On April 1, 2026, the Ninth Circuit handed California employers a meaningful win in O’Dell v. Aya Healthcare Services, Inc., No. 25-1528. The court reversed a Southern District of California ruling that had used a procedural doctrine—non-mutual offensive collateral estoppel—to invalidate arbitration agreements for more than 250 opt-in plaintiffs based on two prior arbitrator decisions finding the employer’s agreements unconscionable.
The decision matters because it closes off a tactic that could have allowed a small number of adverse arbitration outcomes to wipe out an employer’s entire arbitration program in a collective or class action. For California employers who have invested in arbitration agreements as a risk-management tool, the ruling reaffirms a foundational principle: each arbitration agreement stands or falls on its own terms.
Here are five practical takeaways for California employers.
1. Arbitration agreements must be evaluated individually, not in bulk.
The district court in O’Dell allowed two arbitrator rulings—each involving a different employee and a different arbitrator—to preclude Aya from enforcing hundreds of other arbitration agreements signed by opt-in plaintiffs. The Ninth Circuit rejected that approach, holding that the Federal Arbitration Act requires courts to enforce arbitration agreements according to their terms and that applying non-mutual offensive collateral estoppel in this context conflicts with the FAA’s core principle of consent.
For California employers facing collective or class actions—particularly under the California Labor Code —this means that a single adverse arbitration ruling against one employee does not automatically bind the employer as to every other employee. Each agreement is its own contract, and each employee consented to arbitration on an individualized basis.
2. Delegation clauses remain powerful.
The Aya arbitration agreements contained delegation clauses that sent questions of the agreement’s validity to the arbitrator rather than the court. That structure was central to what happened next: when the initial four plaintiffs challenged the agreements, arbitrators—not judges—decided the unconscionability questions.
California employers should consider having clear, express delegation clauses in their arbitration agreements. A well-drafted delegation clause keeps gateway issues (validity, enforceability, scope) in the arbitral forum and reduces the number of issues courts can use to deny a motion to compel. O’Dell is a reminder that the architecture of the agreement—not just the substance—matters.
3. Split arbitrator results do not doom the rest of the program.
In Aya’s case, the arbitrators divided two-to-two on whether the agreements were unconscionable. The district court gave preclusive effect only to the two decisions finding the agreements invalid—turning a split into a sweeping defeat. The Ninth Circuit correctly observed that this approach transformed individualized arbitrations into something like an unauthorized bellwether class action that the parties never agreed to.

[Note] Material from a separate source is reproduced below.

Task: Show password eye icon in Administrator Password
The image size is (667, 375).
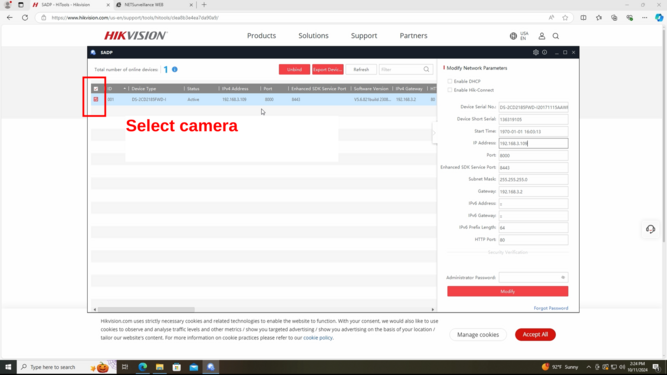Action: (x=563, y=278)
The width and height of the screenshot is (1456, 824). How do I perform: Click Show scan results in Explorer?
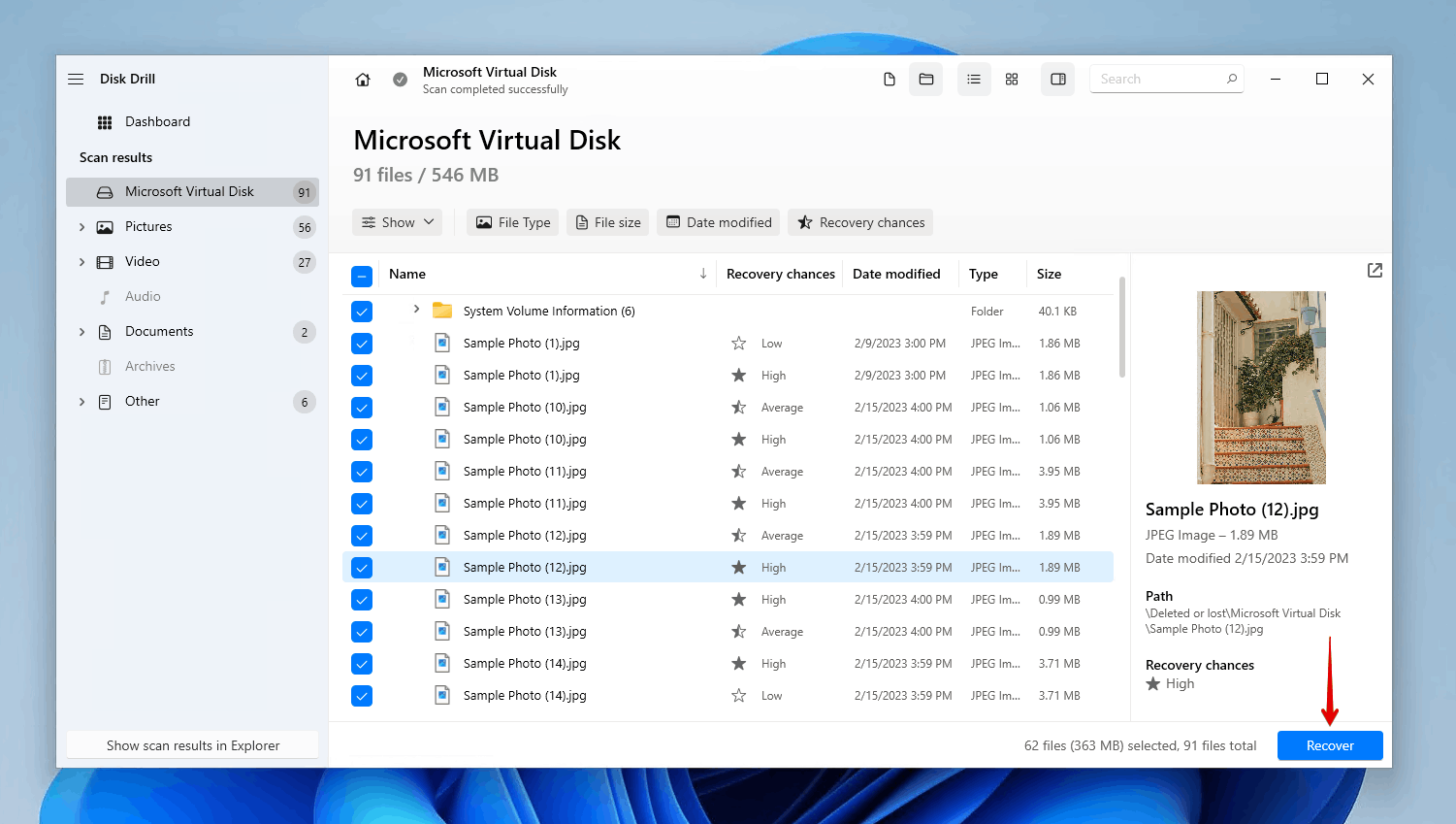click(x=192, y=745)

The lesson for employers: inconsistent arbitrator outcomes are a fact of life in large workforces. O’Dell confirms that adverse decisions in a handful of arbitrations are not a basis for invalidating agreements with other employees. Employers can continue to enforce their agreements on an individual basis, even when some arbitrators reach unfavorable results.

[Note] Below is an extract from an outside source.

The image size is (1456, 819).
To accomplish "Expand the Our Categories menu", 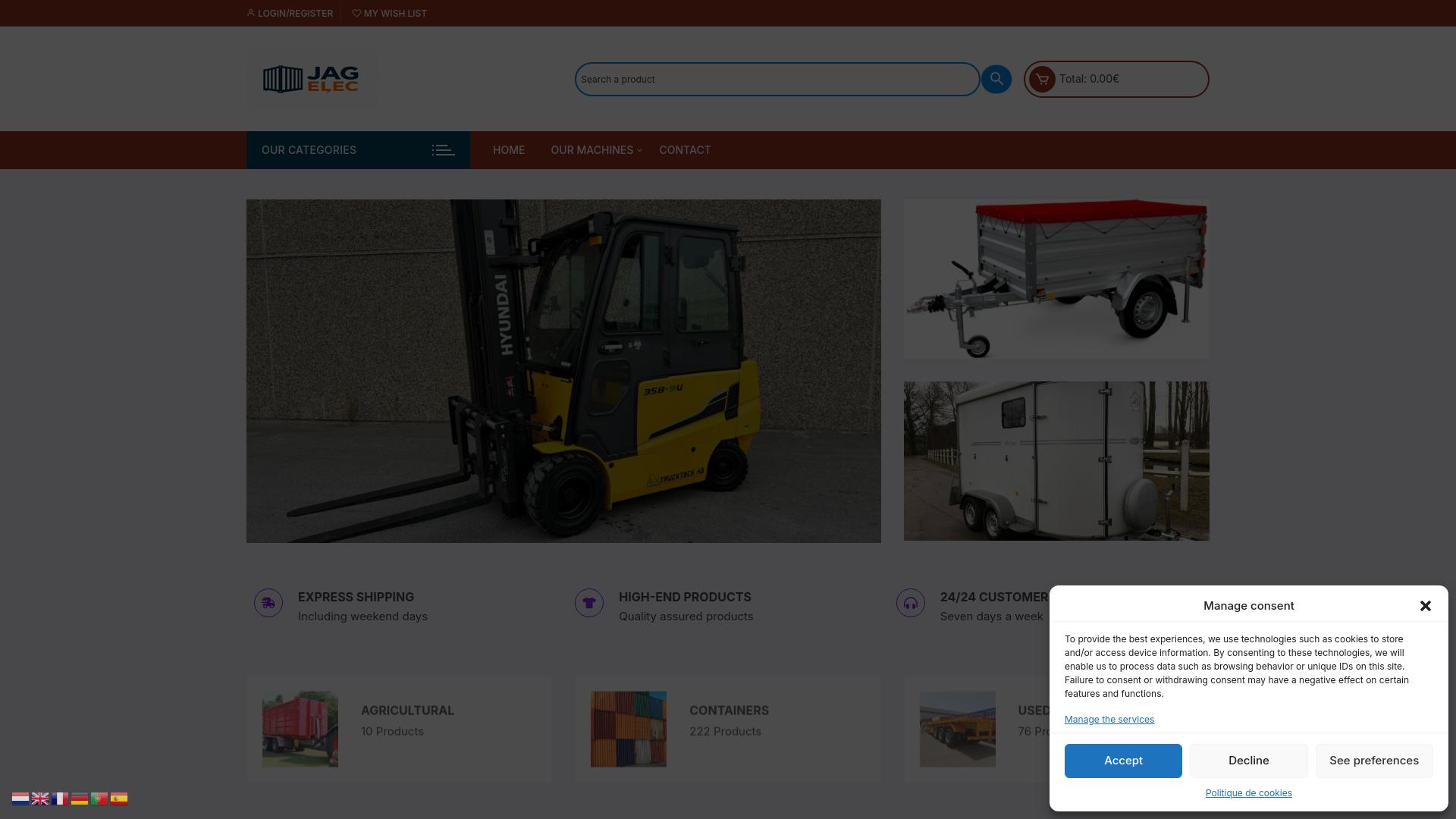I will tap(358, 150).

4. The ruling does not cure substantively flawed arbitration agreements.
O’Dell is a procedural win. It does not insulate employers from the substantive unconscionability challenges that remain the bread-and-butter of plaintiffs’ attacks on arbitration in California. The Armendariz factors can still apply, and California courts continue to scrutinize fee-splitting provisions, venue clauses, limitations on remedies, discovery restrictions, and presentation issues—as recent cases like Fuentes v. Empire Nissan (arbitration agreement in nearly unreadable font) illustrate.

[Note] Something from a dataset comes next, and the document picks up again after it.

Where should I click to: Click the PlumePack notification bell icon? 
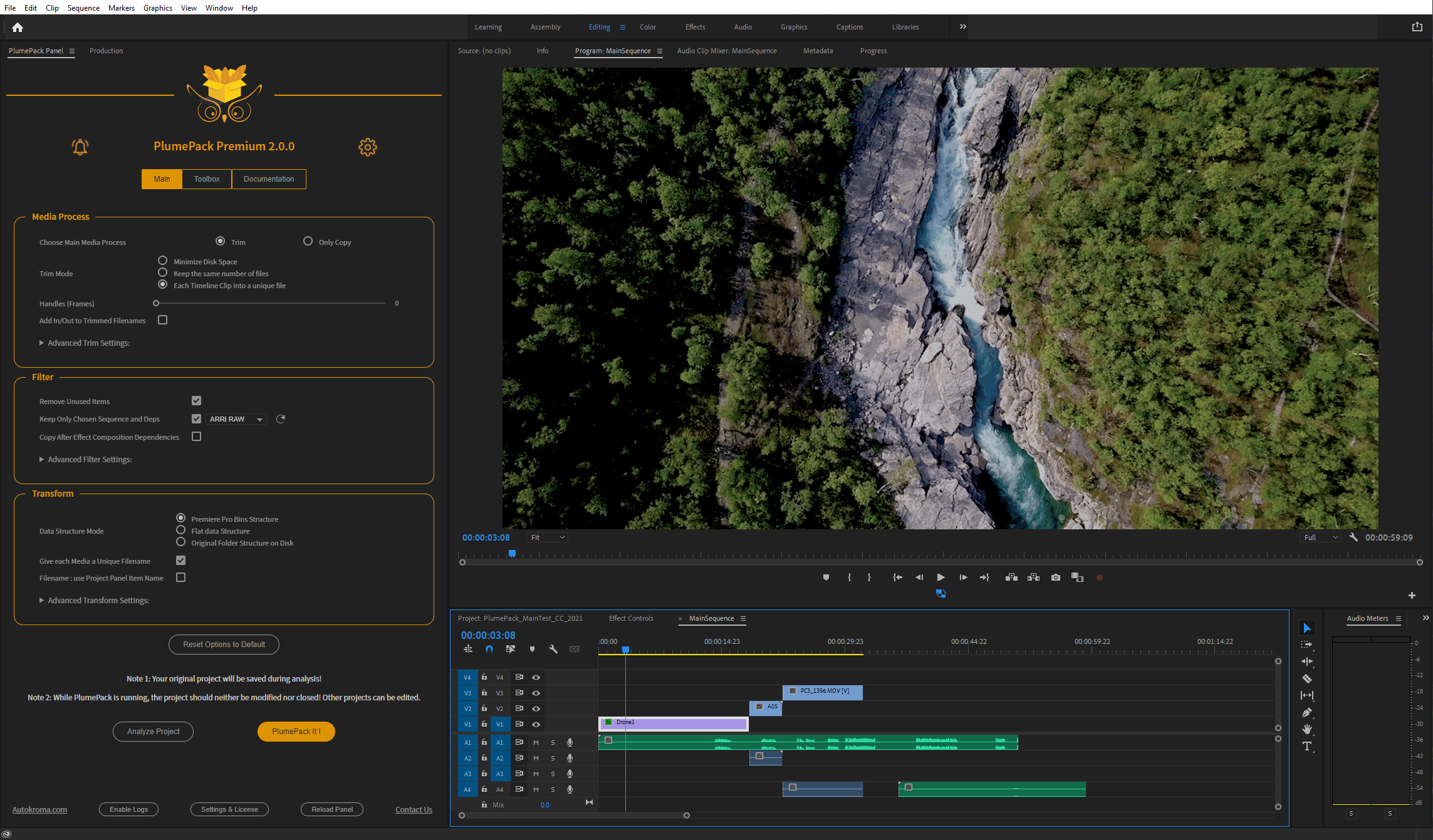click(80, 147)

Two of the four arbitrators in O’Dell found Aya’s agreements unconscionable because of their fee and venue provisions. That is a reminder that even a structurally sound arbitration program can be undone by one-sided terms. Employers should not read O’Dell as a reason to delay a substantive review of their agreements.
5. California employers should use this as a reminder to audit their arbitration programs.
Now is a good time for California employers to conduct a focused audit of their arbitration agreements. Key items to review include:
- Consider implementing a delegation clause assigning gateway issues to the arbitrator.
- Fee allocation consistent with Armendariz—the employer bears the costs unique to arbitration.
- A reasonable, neutral venue that does not impose unfair burdens on the employee.
- Mutual remedies and mutual coverage (both sides bound to arbitrate).
- A severability or savings clause that allows the agreement to survive if a specific provision is found unenforceable.
- Presentation that passes a readability check—legible font, clear headings, separate signature, and no buried consent.
- A carve-out framework that properly addresses PAGA and sexual harassment claims consistent with current California and federal law.
The Ninth Circuit has reaffirmed that arbitration programs built on individualized consent will be enforced on an individualized basis. Employers who pair that protection with a substantively defensible agreement are in the strongest possible position heading into the remainder of 2026.